Dat mieren een basisvorm van geneeskunde beheersen is niet nieuw. Heel wat soorten beschikken bijvoorbeeld over een speciale klier om verwondingen van soortgenoten in te enten met antimicrobiële stoffen die mogelijke infecties onderdrukken. En als een mierenkolonie wordt getroffen door een gevaarlijke infectie, voert ze automatisch een aantal quarantainemaatregelen in waarbij de geïnfecteerde ‘zieke’ mieren zoveel mogelijk worden afgezonderd.

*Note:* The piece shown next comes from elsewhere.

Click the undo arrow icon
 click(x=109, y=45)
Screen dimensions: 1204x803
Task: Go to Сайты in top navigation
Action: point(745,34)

Een nieuwe waarneming bij de miersoort Camponotus floridanus is zo mogelijk nog straffer: de mieren kunnen de ernst van een verwonding bij een nestgenoot inschatten en vervolgens gericht ingrijpen. Milde verwondingen worden gereinigd, zwaar verwonde ledematen die dreigen te infecteren worden geamputeerd om het leven van de gewonde mier te redden.
De Amerikaanse biologen die dit gedrag observeerden, schrijven in het vakblad Current Biology dat het de eerste keer is dat dit gedrag bij een dier, buiten de mens, is waargenomen.